Le 17 avril 2015, Jean d'Ormesson entre à La Pléiade. Cette prestigieuse collection a été créée en 1931 par un éditeur indépendant, Jacques Schiffrin. Puis, elle a connu une véritable notoriété à partir de 1933 grâce aux éditions Gallimard. La Pléiade a pour objectif de regrouper les écrivains français et mondiaux les plus talentueux dans des ouvrages travaillés d'une manière unique : un petit format avec du papier bible et une couverture en cuir souple. Le plus souvent les écrivains qui ont l'honneur d'être publiés dans la Bibliothèque de la Pléiade ne le sont pas de leur vivant, contrairement à Jean d'Ormesson. Aujourd'hui, être publié dans la collection de la Pléiade est pour un auteur une consécration et l'aboutissement de son travail.

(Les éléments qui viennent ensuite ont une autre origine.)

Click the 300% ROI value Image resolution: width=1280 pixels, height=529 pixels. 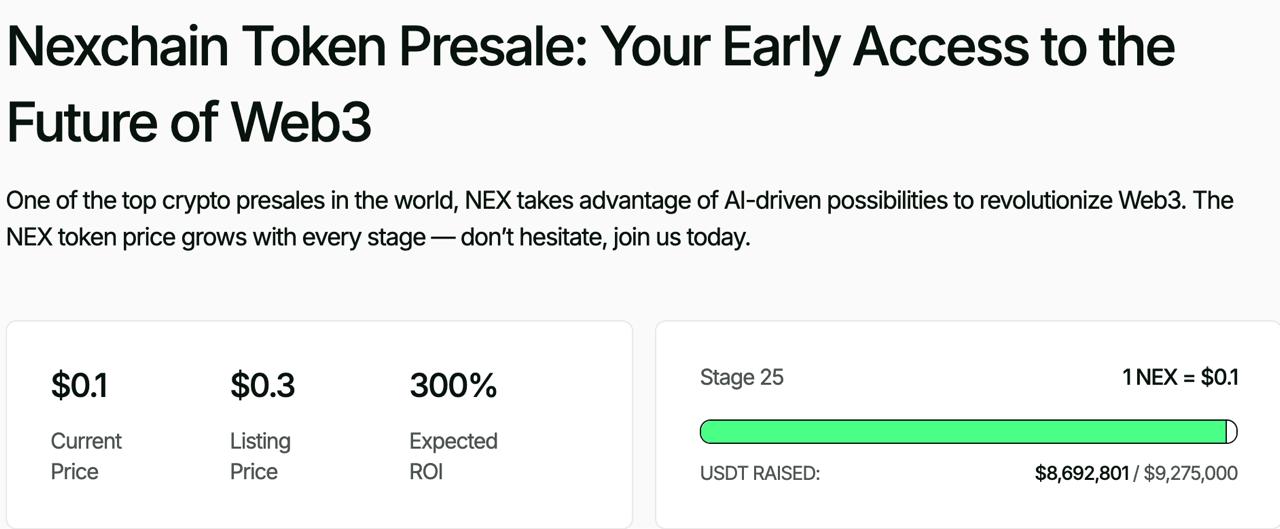click(453, 386)
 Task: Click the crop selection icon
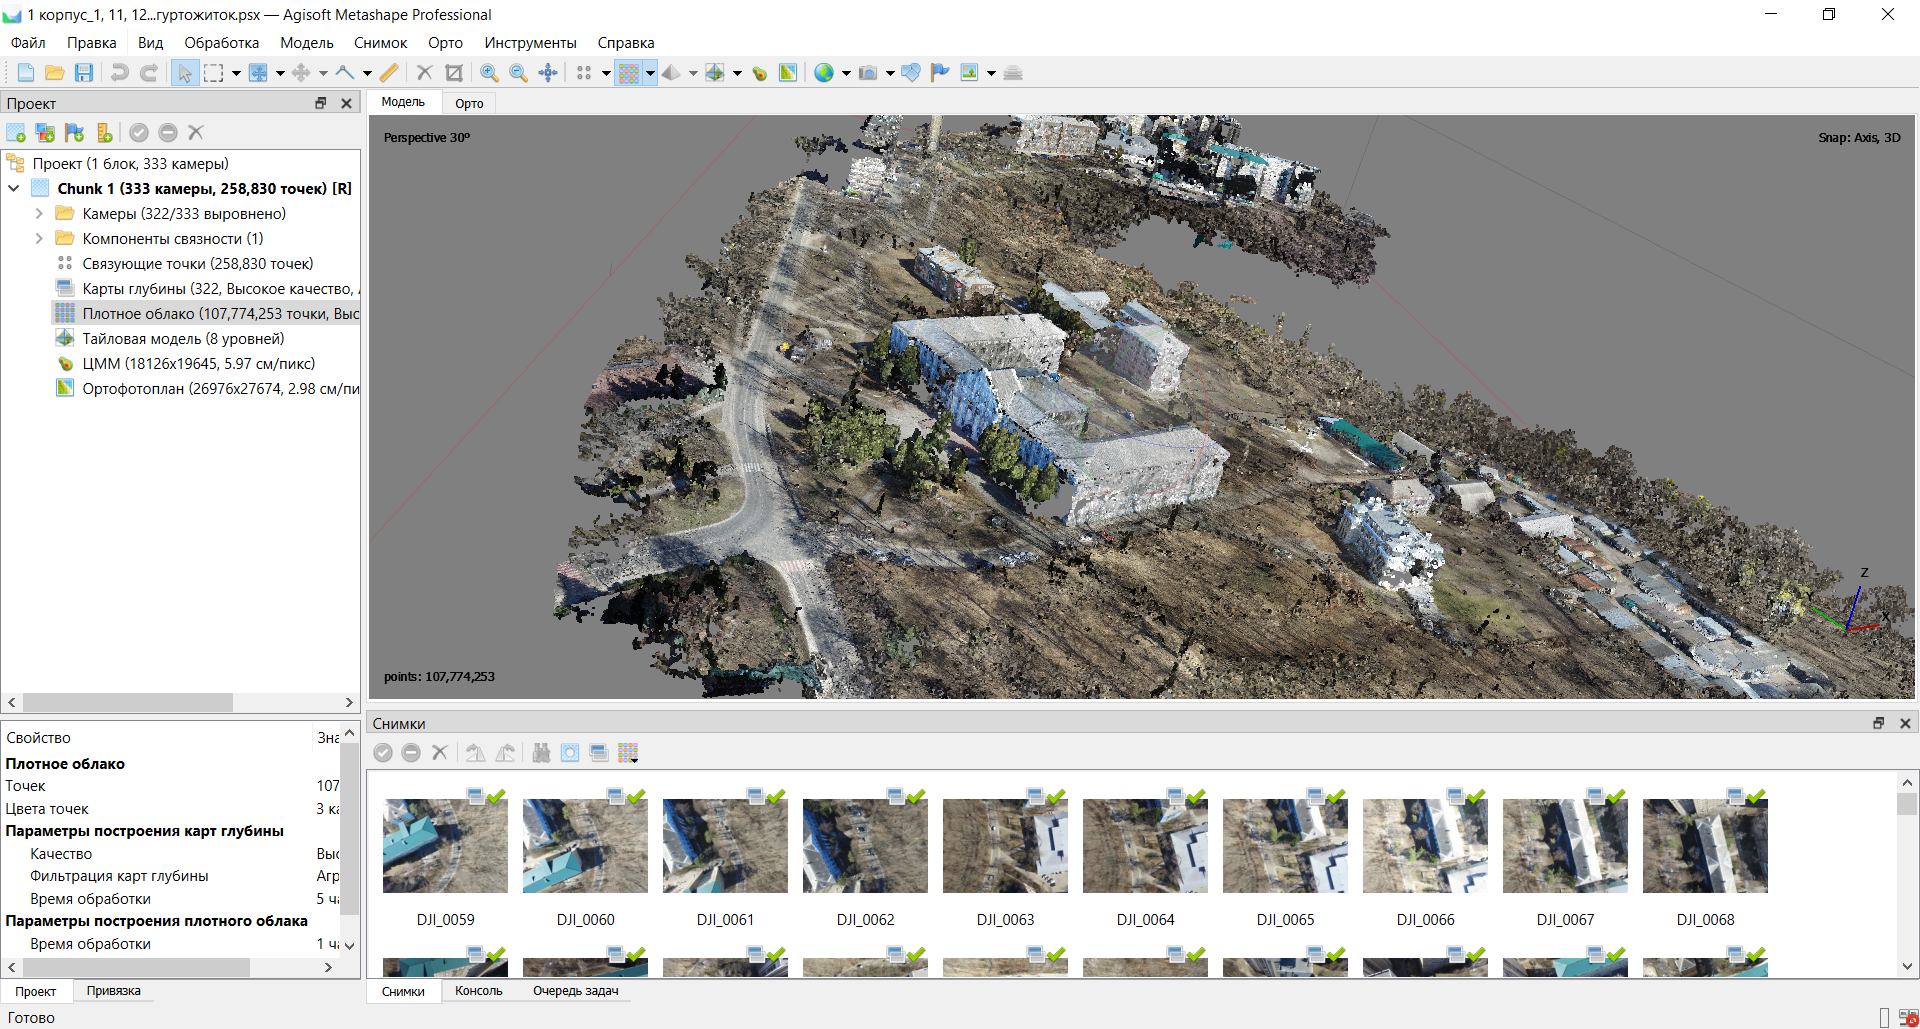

Le recueil de Jean d'Ormesson réunit un essai, et trois romans historiques dans une édition augmentée de notes et de documents. Les titres choisis sont : Au revoir et merci, La Gloire de l'Empire (Grand Prix du roman de l'Académie française), Au plaisir de Dieu, Histoire du Juif errant.

72,50

Comme on lui demandait un jour s’il n’avait pas été tenté de varier son style, Jean d’Ormesson répondit qu’il était au contraire heureux d’avoir pu rester identique à lui-même. «C’est pour cela, précisait-il, que vous retrouverez, par clin d’œil et comme une marque de fabrique, dans chacun de mes livres un passage d’un livre précédent.» Le lecteur découvrira ces discrets rappels dans les quatre ouvrages ici réunis et dont – c’est la première vertu d’un tel recueil – l’unité saute aux yeux : la préoccupation essentielle de l’auteur et de ses personnages, le trait commun à toutes les histoires auxquelles ceux-ci donnent vie (récit d’une jeunesse, histoire d’un Empire, histoire d’une famille, histoire sans fin des pérégrinations du Juif errant), c’est le temps. Le temps qui dure, le temps qui passe, celui contre lequel on remporte parfois des victoires plus ou moins éphémères : «Il n’y a qu’une chose sous le soleil qui mette un terme, pour un temps, à l’écoulement perpétuel : c’est l’amour.» Entré en littérature pour des raisons (selon lui) «douteuses», Jean d’Ormesson a construit une œuvre sur le «mélange du temps historique et du temps individuel», en héritier de Chateaubriand («Chaque âge est un fleuve qui nous entraîne…») mais aussi, peut-être, de Borges : «La croyance générale a décidé que le fleuve des heures – le temps – s’écoulait vers l’avenir. Imaginer un sens contraire n’est pas moins raisonnable et en tout cas plus poétique.» Établi en lien avec l’auteur, préfacé par Marc Fumaroli, ce volume propose en outre, grâce à Bernard Degout, des notices retraçant la «carrière» des ouvrages inscrits à son sommaire, et de nombreux documents aujourd’hui inaccessibles, comme le magnifique article par lequel Jacques Le Goff salua en 1971 La Gloire de l’Empire, «œuvre pionnière» marquant la naissance de «l'histoire-fiction».